Thomas Manheim of DUCTOR AG in Germany explained how the production of fertiliser from their AD technology was able to drive the supply chain emissions below net-zero, given that the biogenic fertiliser avoided emissions associated with traditional fertiliser manufacture – this is on top of the reductions associated with the production of the renewable natural gas.
One of the break-out sessions proceeding the morning’s activities discussed innovation in the industry, highlighted by presentations from academics. Two involved studies on the biogas from the AD of catch crops or sequential crops – which are crops often sown for nutrient recovery. These crops are not considered energy crops, thus there is no competition for food supply. However, their status in the RED is currently unclear and will require support and clarification going forward.

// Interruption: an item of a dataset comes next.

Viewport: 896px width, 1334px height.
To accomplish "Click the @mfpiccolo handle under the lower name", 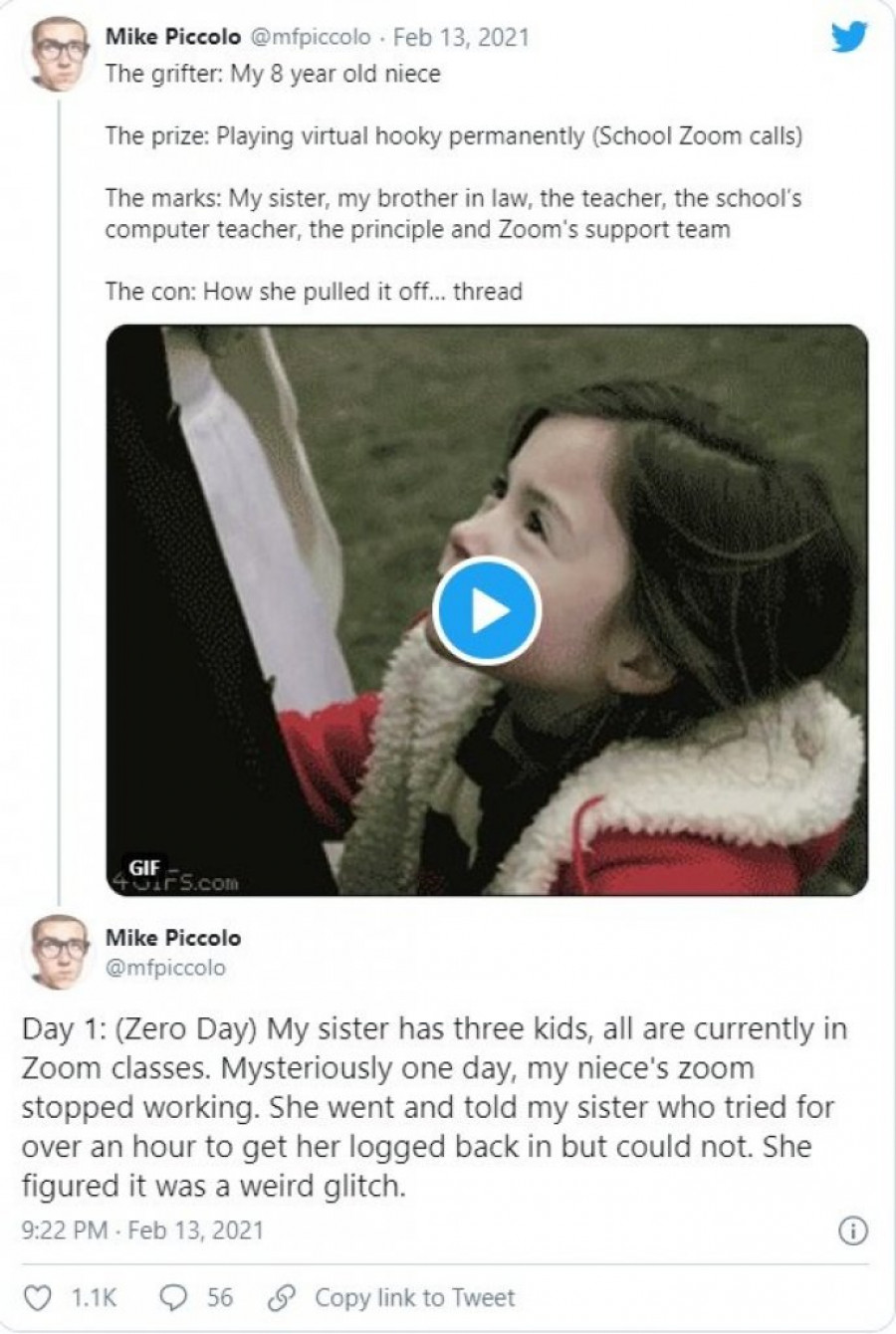I will pos(165,967).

The final session of the conference was devoted to the outlook for biogas. Philipp Lucas of Future Biogas in the UK talked about the treatment of carbon emissions from biomethane production, how these emissions could not only be captured but also processed into a valuable industry product. Madeleine Alphen of ATEE touched upon pyrogasification, an alternative yet complementary method to AD for biogas production which would improve the variety of feedstocks and ultimately the supply of biogas.
Hydrogen was also briefly touched upon in this final session - Steve Jones of Bayotech described the technology used to convert biomethane into hydrogen, and how this adds value given the versatility of hydrogen. Harman acknowledged the potential of hydrogen but noted that biogas was the dominant renewable gaseous energy carrier for the present.
Closing remarks were delivered by Philipp, paying tribute to Susanna Pflüger who recently announced her resignation as EBA Secretary-General; this came almost after a decade in this key role.
While the conference ended on Thursday evening, there was no rest for the weary; with biogas conventions in Remini and Berlin, as well as the COP26 in Glasgow to the end of November, now is the time for the biogas industry to shine. Although there was some frustration at the pace of progress, most participants agreed that the industry can do better with promoting biogas by identifying the externalities associated with production, as well as improving communications between all stakeholders whether they be the EU or farm cooperatives in the Nordic countryside.